WRITTEN TASK
Give the entries from the line containing "Task: Click the Vitesse slider handle" through the line containing "Click Spotlight search" as a JSON list of strings, one string per line, with blank lines left out.

SUPPLIED DATA
☆ ☆ ☆ ☆ ☆ ☆ ☆

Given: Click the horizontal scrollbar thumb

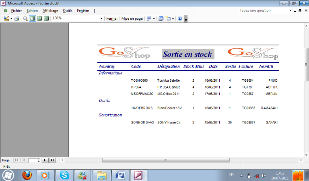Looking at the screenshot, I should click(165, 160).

☆ ☆ ☆ ☆ ☆ ☆ ☆

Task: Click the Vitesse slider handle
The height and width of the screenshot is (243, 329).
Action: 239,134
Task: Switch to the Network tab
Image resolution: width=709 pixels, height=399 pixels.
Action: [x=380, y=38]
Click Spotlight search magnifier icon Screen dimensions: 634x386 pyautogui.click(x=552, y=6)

☆ ☆ ☆ ☆ ☆ ☆ ☆

ANSWER TO THIS PROBLEM
[
  "Task: Click the Vitesse slider handle",
  "The height and width of the screenshot is (243, 329).",
  "Action: 239,134",
  "Task: Switch to the Network tab",
  "Image resolution: width=709 pixels, height=399 pixels.",
  "Action: [x=380, y=38]",
  "Click Spotlight search magnifier icon Screen dimensions: 634x386 pyautogui.click(x=552, y=6)"
]